ぐうたら犬と暮らそう

スワレとマテ

 そんな訳で、服従訓練で物覚えが悪いからといって、いいパートナードッグになれない訳ではなく、楽しく「心静かに」暮らすためにはそんなに肩に力を入れなくてもいいのです。

 極端な話、コマンドの中で最低必要なのは「スワレ」と「マテ」だけじゃないかと僕は思っています。日常犬と良い関係を育んでゆくためには、これだけで必要十分という気がします。ただしこの2つだけはしつけよりも優先するし、完璧にできる必要があるかもしれません。どうしてかと言えば、犬の感情のコントロールに繋がるからです。感情のコントロールは主従にとても大事な影響を及ぼします。
  この2つのコマンドは給餌の時に誰でもやっていることでしょう。ただ本当にこれの意味を分かって自在に駆使している人は案外少ないみたいです。そもそも食事の時だけできても、何の意味もありません。朝から晩まで犬とコンタクトを取るたびにこのコマンドを人間も犬も反射的にやりとりする必要があるのです。何でもかんでもスワレで始まりスワレで終わるぐらいです。そして主従に関係なく、誰のコマンドに対しても、どんな場面 でも、一度のコマンドでできる必要があります。そのためには毎日毎日根気よく、犬が寄ってきた時、何かコンタクトを取るとき、留守番させた時、遊ぶ前、遊んだ後、寝る前、起きた時、とにもかくにも「スワレ」「マテ」をやりとりする習慣をつけます。

 スワレとマテを早く習得するコツは、ひとつは必ずアイコンタクトすること。給餌の時なら、餌を見ながら待つのではなく、人間の目を見て待たせる事。自分を見るまで絶対に解除しないこと、どうしてもアイコンタクトできない時は人差し指を犬の鼻先から自分の鼻先に移動させます。それからもうひとつのコツは、声だけでなく、必ず手で合図をしながらコマンドを出す事です。

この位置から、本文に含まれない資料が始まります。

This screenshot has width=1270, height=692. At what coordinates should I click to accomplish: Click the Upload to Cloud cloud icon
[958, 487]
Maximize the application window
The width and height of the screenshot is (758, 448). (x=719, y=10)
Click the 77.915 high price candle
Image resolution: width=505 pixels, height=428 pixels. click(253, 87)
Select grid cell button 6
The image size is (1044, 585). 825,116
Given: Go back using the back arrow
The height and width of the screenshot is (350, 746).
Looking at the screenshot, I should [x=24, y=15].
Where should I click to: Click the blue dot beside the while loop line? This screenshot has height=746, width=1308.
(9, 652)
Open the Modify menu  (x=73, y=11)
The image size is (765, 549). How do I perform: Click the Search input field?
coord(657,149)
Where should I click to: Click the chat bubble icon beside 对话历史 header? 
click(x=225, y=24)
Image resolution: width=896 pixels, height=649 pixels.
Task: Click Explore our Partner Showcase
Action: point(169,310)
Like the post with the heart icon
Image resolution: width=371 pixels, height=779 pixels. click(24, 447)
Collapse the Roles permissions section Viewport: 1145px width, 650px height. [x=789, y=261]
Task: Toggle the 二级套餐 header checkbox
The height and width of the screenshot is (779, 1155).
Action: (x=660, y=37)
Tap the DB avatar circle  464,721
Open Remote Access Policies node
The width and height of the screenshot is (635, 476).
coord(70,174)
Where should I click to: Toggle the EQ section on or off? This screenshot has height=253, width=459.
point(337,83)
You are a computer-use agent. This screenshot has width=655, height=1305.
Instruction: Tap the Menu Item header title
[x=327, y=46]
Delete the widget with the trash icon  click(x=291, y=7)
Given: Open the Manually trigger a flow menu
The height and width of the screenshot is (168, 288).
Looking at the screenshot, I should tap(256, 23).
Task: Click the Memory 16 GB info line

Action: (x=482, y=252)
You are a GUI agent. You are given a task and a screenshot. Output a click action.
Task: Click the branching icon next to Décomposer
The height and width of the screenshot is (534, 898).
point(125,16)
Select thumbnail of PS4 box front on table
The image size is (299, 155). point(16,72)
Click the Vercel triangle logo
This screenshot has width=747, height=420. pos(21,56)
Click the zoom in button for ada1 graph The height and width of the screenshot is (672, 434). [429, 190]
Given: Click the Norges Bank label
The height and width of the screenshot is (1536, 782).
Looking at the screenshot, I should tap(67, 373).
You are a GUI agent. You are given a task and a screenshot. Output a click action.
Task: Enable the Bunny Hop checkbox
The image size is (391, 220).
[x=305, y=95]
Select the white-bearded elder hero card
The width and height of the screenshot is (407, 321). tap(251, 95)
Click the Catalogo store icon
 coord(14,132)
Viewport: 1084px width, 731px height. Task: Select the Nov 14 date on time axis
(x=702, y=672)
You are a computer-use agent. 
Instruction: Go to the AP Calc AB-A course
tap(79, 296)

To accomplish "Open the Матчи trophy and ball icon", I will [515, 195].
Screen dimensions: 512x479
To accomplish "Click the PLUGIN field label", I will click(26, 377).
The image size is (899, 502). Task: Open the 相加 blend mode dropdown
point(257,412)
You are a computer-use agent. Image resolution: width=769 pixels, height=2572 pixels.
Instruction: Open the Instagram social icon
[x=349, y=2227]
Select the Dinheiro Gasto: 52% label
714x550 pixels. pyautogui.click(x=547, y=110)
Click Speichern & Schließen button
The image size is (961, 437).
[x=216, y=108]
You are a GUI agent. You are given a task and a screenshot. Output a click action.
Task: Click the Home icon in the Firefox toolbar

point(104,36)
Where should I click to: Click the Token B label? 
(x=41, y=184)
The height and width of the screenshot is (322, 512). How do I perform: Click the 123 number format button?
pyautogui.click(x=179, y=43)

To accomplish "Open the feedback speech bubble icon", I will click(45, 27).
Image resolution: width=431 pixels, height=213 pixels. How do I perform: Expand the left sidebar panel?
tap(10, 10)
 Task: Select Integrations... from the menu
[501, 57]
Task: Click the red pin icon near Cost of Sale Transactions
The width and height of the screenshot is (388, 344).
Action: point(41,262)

スワレなら手のひらを上に上げるポーズ、マテなら手のひらを犬に向けて制止するポーズです。

 スワレとマテがちゃんと定着しているかどうかは、次の様な時に分かります。
  マンションの向かいの部屋に、黒ラブとセッターを飼っているカップルがいます。躾に相当苦労しているようで、廊下からは毎日のように下の様なやりとりが響いてきます。おそらく散歩の前の会話だと思うのですが

(ドアが開く音)
「○○(犬の名前)、スワレー、イケナイ!スワレー・・・スワレー!」
「(ガチャガチャ・・・)」(犬の爪が暴れる音)
「イケナイ!、スワレー」
「(ガチャガチャガチャ・・・・) 」(犬がリードを引っ張りまくって去ってゆく音)

 小耳に挟んだこのやりとりだけでも、犬がまったくオーナーのコマンドに反応してない事が分かります。 そしていろんな教訓を示してくれています。

  • コマンドを出しながら制止コマンドも出している
  • 何度も同じコマンドを出している(おそらく犬は耳に入っていない)
  • コマンドの声が大きい
  • 犬は興奮しきっている
  • 人間がその興奮を大声で助長させている
  • 誉めていない(誉められるような状況ができてないとは思いますが)
  • できていないのに状況は「散歩」に向かって着実に進んでいる
  • 従って犬は暴れれば暴れるほど、早く散歩に行けることになる

聞いてるだけでかわいそうになってしまいます。こんな状況下で散歩が始まるなら僕なら1日で散歩がイヤになるでしょう。でも、案外こういう状況に陥っているオーナーは多いみたいです。

解決策の一例)
 リードを付ける前(玄関の戸を開ける前)に、玄関の前で「スワレ」を一度だけ、犬が聞こえるように命じます。アイコンタクトがとれるならそれに越したことはありません。興奮して暴れているうちは絶対に開けないし、人間は立ったまま動きません。 興奮が収まらない様ならそのまま部屋に戻ってしまいます。そしてもう一度やり直します。できたら当然誉めます。 一連の人間の全ての動作はスローモーにします。最初はスワレができて誉めたら、それ以上の事を望んでもしかたがありません。でも最終的には玄関の戸は人間が最初に出るようにならなければなりません。例えばこんな風に。

  1. 座れ〜Good!〜(リード)---行こう(戸を開けて)
  2. 座れ〜待て〜(リード)〜Good!---行こう(戸を開けて)
  3. 座れ〜待て〜(リード)〜〜〜(戸を開ける)(人間が出る)〜〜〜行こう〜Good!(完成!)

 

 もし困っているなら試してみる価値はあると思います。でもこれが100%完全な方法という訳ではないので自分で工夫しながらアレンジしてやってみてください。これを覚えるだけで、留守番をさせなくちゃならない時や、散歩の時の精神的負担がずっと軽くなります。